Fox characterized as “particularly offensive” the part of the governor’s plan that would tax certain currently exempt items such as home heating oil, water for home use consumption and
taxes impacting the manufacturing industry at 1 percent.
Spokesman Larry Berman said Fox had been monitoring the finance committee meeting throughout the day on Capitol TV and that prompted him to pull the plug on the idea before it went any further.
Fox’s conclusion was a bi-partisan one.
On Tuesday, House Minority Leader Robert Watson, using similar language, wrote a letter to Chafee on behalf of the Republican caucus that said: “This budget is simply not acceptable.”
“We respectfully ask that instead of wasting further time trying to promote this budget, we should immediately get to work on a new plan that reduces state spending to sustainable levels and provides much more relief to cities and towns that are facing a similar financial squeeze,” Watson’s letter read.
He wrote that House Republicans “had a number of immediate concerns” when Chafee introduced his budget and “five weeks of close study have revealed that this budget is even worse than we feared.”
Hours later, Chafee apparently ran up the white flag. Rather than mounting a fight to save his proposal, the governor’s office issued a terse statement that said, “I look forward to working with Chairman Melo and Speaker Fox to advance an honest, responsible budget that fixes our chronic structural deficits and puts Rhode Island on a path to prosperity."
Chafee had told reporters on Tuesday that Federal Reserve Chairman Ben Bernanke had recommended to the nation’s governors last February that they lower their sales taxes and broaden them to apply to more items. By that time, Chafee said, his budgeters were already working on the plan to do just that.
In an interview on Tuesday, Chafee said he hoped that by the time the May revenue and caseload estimating conference rolled around the legislature could further lower the sales tax rate to 5.75 or even 5.5 percent.
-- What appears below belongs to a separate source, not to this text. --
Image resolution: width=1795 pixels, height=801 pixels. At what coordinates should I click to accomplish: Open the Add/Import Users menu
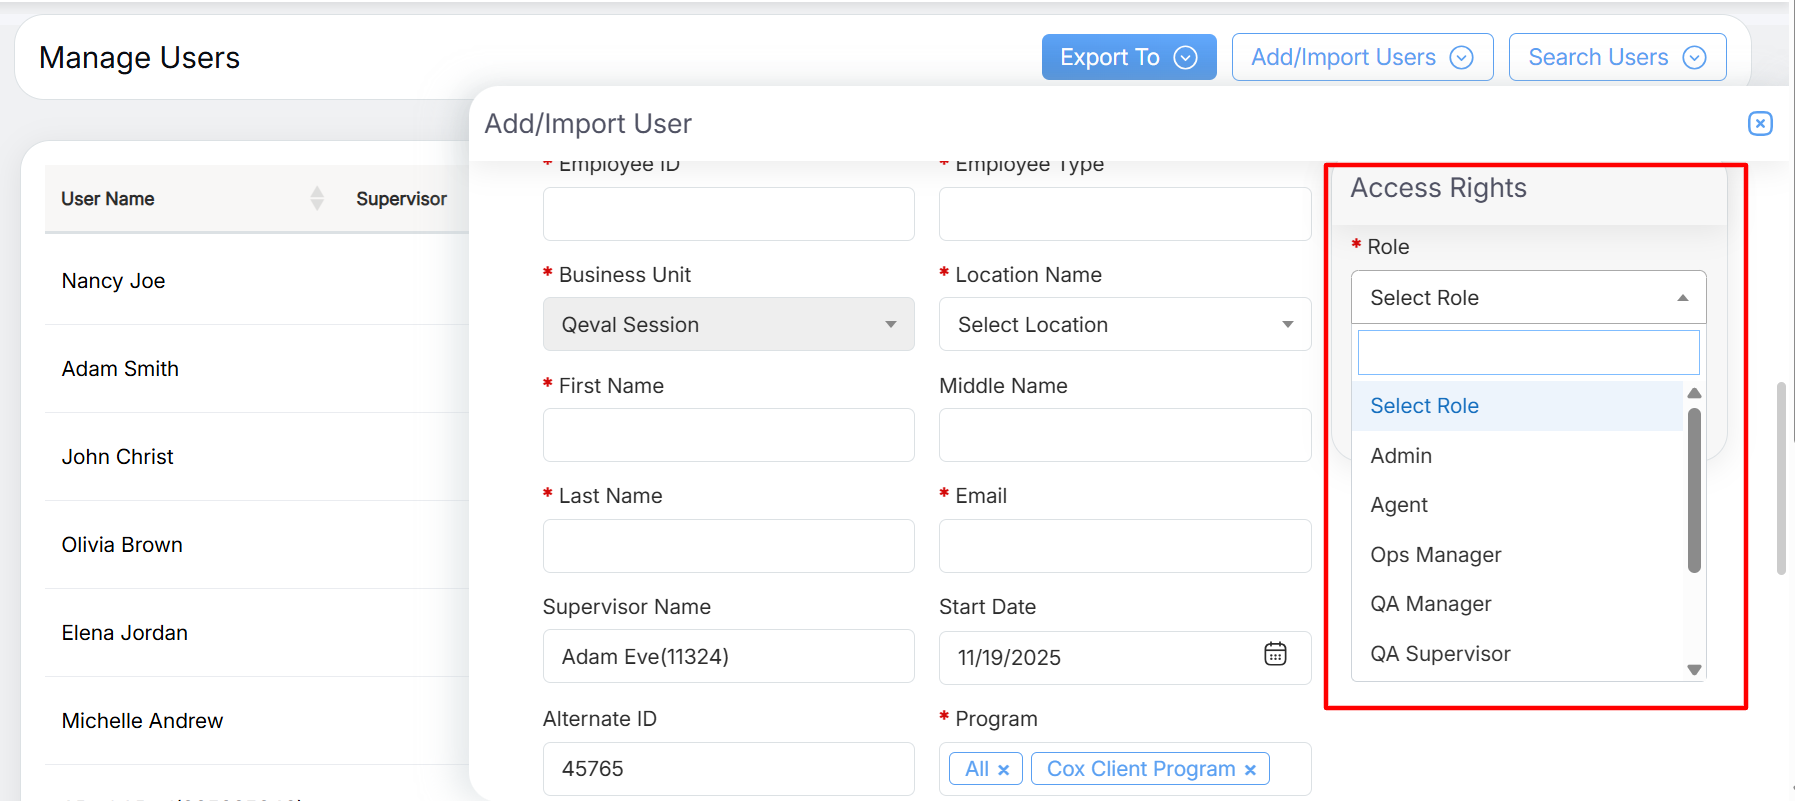[1361, 57]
But virtually nobody had a good word to say about the governor’s plan at the marathon finance committee hearing Tuesday.
Businesspeople from computer software engineers to farmers, newspapermen to optometrists, hairstylists to employment staffing agency executives waited for hours to tell committee members that they anticipated the plan would have effects on their companies ranging from merely detrimental to nearly apocalyptic. Some said their businesses would lose money, others said they would be forced to lay off employees, still others said they would have to move out of state or close up shop altogether.
Not only would they have to charge their customers the tax, a number of the businesspeople said, but their businesses would have to pay the tax to obtain goods and supplies. There would also be the burden of collecting, accounting for, and remitting the tax money to the state each month.
The session was more than four and a half hours old before the first person stepped forward to offer support for the Chafee plan. Even then, the best Kate Brewster of The Poverty Institute could muster was to say that the proposal is “not perfect, but a step in the right direction.”
The only other witness to step forward to support the Chafee plan, Kate Brock of Ocean State Action, called it “ambitious and imperfect.”
Gary Sasse, who headed the Department of Revenue and Department of Administration for former Gov. Donald Carceiri and for years was director of the business-backed RI Public Expenditure Council said Chafee’s plan “fails to meet the test of fairness, it fails to meet the test of economic competitiveness, efficiency, transparency and administrative simplicity.”